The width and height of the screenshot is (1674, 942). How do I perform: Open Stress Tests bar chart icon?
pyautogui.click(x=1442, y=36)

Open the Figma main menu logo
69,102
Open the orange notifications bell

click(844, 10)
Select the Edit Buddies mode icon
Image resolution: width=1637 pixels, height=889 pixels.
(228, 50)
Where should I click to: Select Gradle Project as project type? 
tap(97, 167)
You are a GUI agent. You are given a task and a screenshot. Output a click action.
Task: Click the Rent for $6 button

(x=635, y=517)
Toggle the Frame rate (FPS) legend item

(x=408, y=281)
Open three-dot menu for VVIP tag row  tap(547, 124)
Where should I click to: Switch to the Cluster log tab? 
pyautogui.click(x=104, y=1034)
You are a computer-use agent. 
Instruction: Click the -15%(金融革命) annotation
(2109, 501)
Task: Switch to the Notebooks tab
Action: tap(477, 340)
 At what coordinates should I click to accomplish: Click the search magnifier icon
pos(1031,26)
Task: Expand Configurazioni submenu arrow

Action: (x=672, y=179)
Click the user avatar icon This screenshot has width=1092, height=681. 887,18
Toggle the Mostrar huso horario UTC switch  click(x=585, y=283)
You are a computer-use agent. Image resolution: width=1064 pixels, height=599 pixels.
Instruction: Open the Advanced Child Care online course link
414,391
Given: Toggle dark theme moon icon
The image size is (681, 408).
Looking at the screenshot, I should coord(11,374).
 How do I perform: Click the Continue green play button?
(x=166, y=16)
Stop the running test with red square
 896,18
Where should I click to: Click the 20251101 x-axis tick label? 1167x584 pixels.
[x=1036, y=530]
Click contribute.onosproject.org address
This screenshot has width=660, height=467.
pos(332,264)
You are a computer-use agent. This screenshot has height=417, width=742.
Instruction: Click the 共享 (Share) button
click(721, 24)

• • • • •

▶ EXERCISE REQUIREMENTS:
Please transcribe only the lines in the records above running from the line that has "Select the Edit Buddies mode icon" through the line that has "Toggle the Mostrar", both included, exactly as they appear.

▶ TASK OUTPUT:
Select the Edit Buddies mode icon
Image resolution: width=1637 pixels, height=889 pixels.
(228, 50)
Where should I click to: Select Gradle Project as project type? 
tap(97, 167)
You are a GUI agent. You are given a task and a screenshot. Output a click action.
Task: Click the Rent for $6 button

(x=635, y=517)
Toggle the Frame rate (FPS) legend item

(x=408, y=281)
Open three-dot menu for VVIP tag row  tap(547, 124)
Where should I click to: Switch to the Cluster log tab? 
pyautogui.click(x=104, y=1034)
You are a computer-use agent. 
Instruction: Click the -15%(金融革命) annotation
(2109, 501)
Task: Switch to the Notebooks tab
Action: tap(477, 340)
 At what coordinates should I click to accomplish: Click the search magnifier icon
pos(1031,26)
Task: Expand Configurazioni submenu arrow

Action: (x=672, y=179)
Click the user avatar icon This screenshot has width=1092, height=681. 887,18
Toggle the Mostrar huso horario UTC switch  click(x=585, y=283)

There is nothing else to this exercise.